My name is Sandhya Jain-Patel. I have two children, a six-year-old daughter who’s going be seven in February and a 10 year old son who just turned 10 in July. He’s in fifth grade and she’s in first grade. He is my heart and she is my fire.  

Beautiful, Sandhya! So, let’s get started talking a little bit about you. 

If you could kind of think back to when you were in elementary school, who were you, how did your teachers see you? How did you view doing new hard things?  

That’s really interesting. Most of my grade school career especially, I was the only person of color, certainly the only Indian woman or Indian girl in my classes. I distinctly remember there being maybe one or two other Black people and that was really it. 

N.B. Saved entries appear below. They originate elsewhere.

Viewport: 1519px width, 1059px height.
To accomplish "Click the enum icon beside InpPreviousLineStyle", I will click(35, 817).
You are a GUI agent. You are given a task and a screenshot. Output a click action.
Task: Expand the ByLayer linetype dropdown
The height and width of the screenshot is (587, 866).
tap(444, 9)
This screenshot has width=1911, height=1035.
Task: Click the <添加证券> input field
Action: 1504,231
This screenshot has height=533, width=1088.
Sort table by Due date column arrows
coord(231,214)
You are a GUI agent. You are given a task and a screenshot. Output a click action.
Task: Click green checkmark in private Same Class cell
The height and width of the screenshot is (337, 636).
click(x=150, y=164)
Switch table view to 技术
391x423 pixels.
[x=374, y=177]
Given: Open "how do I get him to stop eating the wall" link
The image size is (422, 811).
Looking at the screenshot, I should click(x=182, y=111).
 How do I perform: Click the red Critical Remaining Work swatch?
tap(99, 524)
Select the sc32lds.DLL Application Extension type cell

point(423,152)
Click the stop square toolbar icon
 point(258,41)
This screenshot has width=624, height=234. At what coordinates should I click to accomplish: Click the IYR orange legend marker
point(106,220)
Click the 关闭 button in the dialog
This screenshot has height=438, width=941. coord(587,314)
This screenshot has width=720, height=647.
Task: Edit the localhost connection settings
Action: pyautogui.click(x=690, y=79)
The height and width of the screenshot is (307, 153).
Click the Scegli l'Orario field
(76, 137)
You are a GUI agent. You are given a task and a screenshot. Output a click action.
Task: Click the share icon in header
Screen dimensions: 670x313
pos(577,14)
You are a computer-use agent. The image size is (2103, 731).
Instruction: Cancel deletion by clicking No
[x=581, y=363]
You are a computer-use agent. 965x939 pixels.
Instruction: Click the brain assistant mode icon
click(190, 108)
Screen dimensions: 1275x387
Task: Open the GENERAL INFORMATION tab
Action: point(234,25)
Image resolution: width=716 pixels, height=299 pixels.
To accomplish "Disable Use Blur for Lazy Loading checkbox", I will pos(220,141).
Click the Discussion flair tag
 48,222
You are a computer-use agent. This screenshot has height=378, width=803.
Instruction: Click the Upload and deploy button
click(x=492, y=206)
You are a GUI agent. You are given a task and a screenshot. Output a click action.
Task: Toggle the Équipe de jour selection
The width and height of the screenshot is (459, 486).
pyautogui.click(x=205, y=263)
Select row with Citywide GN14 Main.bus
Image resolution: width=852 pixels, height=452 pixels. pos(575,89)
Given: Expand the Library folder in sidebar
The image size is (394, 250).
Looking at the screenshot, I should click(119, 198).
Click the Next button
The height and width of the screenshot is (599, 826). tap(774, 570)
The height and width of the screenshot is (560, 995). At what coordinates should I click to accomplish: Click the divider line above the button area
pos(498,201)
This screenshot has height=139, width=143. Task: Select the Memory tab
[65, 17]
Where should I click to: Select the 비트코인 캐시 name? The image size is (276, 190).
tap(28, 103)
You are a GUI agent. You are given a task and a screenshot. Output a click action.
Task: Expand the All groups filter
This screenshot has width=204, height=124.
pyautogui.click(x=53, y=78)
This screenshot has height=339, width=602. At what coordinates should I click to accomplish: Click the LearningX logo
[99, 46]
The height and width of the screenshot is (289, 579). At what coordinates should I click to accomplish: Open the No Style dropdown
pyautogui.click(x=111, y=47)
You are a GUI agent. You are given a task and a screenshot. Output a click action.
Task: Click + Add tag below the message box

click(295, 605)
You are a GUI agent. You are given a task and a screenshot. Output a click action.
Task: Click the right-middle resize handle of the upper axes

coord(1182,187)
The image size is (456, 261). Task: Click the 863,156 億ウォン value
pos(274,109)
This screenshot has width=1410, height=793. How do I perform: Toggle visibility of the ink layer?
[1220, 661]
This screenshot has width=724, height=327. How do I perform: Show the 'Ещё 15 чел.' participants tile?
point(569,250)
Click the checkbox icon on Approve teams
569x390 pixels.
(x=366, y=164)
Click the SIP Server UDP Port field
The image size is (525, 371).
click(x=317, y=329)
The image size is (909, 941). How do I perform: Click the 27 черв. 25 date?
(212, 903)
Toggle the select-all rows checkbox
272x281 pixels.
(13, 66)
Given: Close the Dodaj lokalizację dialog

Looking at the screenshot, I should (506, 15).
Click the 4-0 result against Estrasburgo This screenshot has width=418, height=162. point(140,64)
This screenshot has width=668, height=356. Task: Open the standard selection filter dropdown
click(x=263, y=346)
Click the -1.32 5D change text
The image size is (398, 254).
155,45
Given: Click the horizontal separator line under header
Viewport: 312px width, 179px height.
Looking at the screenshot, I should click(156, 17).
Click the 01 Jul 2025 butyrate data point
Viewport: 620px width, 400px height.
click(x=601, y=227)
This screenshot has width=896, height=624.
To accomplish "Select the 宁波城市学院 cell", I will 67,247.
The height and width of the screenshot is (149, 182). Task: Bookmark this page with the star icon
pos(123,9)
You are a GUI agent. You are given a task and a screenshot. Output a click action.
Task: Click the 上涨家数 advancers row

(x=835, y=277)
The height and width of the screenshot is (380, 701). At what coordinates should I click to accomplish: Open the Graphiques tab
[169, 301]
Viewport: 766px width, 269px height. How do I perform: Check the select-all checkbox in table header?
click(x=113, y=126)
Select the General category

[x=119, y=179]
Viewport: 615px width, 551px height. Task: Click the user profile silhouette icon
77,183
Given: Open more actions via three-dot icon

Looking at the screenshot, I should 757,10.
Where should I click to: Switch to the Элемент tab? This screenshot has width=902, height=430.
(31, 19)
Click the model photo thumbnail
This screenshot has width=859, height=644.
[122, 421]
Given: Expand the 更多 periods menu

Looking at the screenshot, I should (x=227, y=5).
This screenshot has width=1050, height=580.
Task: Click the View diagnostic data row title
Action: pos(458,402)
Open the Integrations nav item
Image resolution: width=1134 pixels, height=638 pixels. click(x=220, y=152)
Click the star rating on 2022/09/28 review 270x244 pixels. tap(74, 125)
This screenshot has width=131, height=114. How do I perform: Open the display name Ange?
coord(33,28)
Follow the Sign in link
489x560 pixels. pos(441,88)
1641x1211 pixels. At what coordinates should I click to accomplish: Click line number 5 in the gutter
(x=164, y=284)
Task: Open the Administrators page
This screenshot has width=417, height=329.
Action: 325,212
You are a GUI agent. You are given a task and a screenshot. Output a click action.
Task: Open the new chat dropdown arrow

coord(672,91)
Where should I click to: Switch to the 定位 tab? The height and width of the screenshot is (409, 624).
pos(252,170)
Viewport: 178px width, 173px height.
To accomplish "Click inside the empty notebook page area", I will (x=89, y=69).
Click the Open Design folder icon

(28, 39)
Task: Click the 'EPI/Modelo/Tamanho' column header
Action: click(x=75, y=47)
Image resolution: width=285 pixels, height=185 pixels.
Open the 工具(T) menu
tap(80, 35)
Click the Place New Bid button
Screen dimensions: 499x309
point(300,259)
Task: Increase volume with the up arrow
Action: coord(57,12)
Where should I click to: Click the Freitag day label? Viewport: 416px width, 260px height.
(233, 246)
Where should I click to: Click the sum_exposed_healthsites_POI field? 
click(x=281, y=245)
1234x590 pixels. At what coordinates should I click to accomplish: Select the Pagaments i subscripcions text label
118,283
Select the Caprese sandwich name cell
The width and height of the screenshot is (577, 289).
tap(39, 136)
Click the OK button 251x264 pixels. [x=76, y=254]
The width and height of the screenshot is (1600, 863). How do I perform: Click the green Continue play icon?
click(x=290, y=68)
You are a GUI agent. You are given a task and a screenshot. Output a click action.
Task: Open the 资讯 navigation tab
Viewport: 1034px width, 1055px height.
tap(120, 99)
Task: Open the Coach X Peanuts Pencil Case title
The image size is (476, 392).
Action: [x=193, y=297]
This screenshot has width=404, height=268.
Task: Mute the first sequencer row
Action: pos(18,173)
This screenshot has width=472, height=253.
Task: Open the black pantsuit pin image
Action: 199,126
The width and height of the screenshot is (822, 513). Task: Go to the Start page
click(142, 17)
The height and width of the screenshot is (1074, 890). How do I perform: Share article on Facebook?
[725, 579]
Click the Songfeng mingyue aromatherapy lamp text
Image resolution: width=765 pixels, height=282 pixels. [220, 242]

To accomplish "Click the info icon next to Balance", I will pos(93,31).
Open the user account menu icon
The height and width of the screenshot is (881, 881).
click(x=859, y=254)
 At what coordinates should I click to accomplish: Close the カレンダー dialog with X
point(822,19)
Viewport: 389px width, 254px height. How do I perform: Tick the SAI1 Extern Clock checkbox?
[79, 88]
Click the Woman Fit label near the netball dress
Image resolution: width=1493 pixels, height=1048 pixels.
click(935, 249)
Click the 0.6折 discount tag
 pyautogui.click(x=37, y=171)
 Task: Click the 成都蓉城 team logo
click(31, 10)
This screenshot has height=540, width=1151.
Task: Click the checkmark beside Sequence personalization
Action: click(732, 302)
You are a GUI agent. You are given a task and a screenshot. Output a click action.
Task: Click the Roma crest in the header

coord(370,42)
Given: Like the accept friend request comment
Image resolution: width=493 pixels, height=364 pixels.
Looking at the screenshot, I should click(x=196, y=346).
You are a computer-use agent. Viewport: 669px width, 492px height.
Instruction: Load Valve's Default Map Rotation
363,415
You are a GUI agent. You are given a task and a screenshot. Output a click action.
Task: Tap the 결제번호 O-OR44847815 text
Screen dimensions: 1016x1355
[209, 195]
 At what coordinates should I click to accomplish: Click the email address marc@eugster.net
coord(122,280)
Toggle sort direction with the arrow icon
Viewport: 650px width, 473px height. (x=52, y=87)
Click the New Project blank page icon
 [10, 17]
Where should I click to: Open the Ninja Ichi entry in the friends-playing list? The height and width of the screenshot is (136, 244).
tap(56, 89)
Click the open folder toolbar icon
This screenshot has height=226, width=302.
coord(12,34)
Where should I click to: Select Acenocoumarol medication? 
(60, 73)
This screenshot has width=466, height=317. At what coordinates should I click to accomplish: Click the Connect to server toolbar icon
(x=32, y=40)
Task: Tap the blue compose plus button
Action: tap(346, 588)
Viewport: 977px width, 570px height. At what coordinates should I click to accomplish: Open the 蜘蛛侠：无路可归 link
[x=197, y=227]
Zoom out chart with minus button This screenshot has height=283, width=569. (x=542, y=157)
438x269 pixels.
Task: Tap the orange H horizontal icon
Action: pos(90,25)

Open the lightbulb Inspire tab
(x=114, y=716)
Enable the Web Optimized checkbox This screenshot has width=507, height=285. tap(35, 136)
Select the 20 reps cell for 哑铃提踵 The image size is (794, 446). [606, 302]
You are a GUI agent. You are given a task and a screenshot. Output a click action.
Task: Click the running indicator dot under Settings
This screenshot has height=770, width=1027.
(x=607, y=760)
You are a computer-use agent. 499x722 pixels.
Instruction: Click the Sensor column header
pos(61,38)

I grew up first in South Carolina for up until third grade and then I was in New Jersey in Marlborough for the rest of my grade school career. I was always in predominantly white neighborhoods, and I think the perception of the model minority was very strong at that time because we’re talking late 70’s through the 80’s. The immigrant population, especially Indians, had just started coming in the 70’s. They had this reputation for working hard and trying to be white adjacent and jump into all the hoops that were set up by the existing structures. So, I think there was a perception or an affiliation towards the fact that I would do well. And then, of course, I had immigrant parents.

My father is an electrical engineer. I grew up doing the entire coming years worth of math and science in the summer is leading up to the school year. At the end of the school year, we had this McMillan book warehouse in South Carolina near us and we would go there at the end of every year and get all the textbooks for the following year. Then, my dad would spend the whole summer teaching me the math or English content. He, especially because English was not his first language, was very keen on me mastering it to an incredible degree. And then, the math obviously because he’s an engineer and you know, that was like, how could my daughter not be good at math? So, it was me and my sister, two girls. 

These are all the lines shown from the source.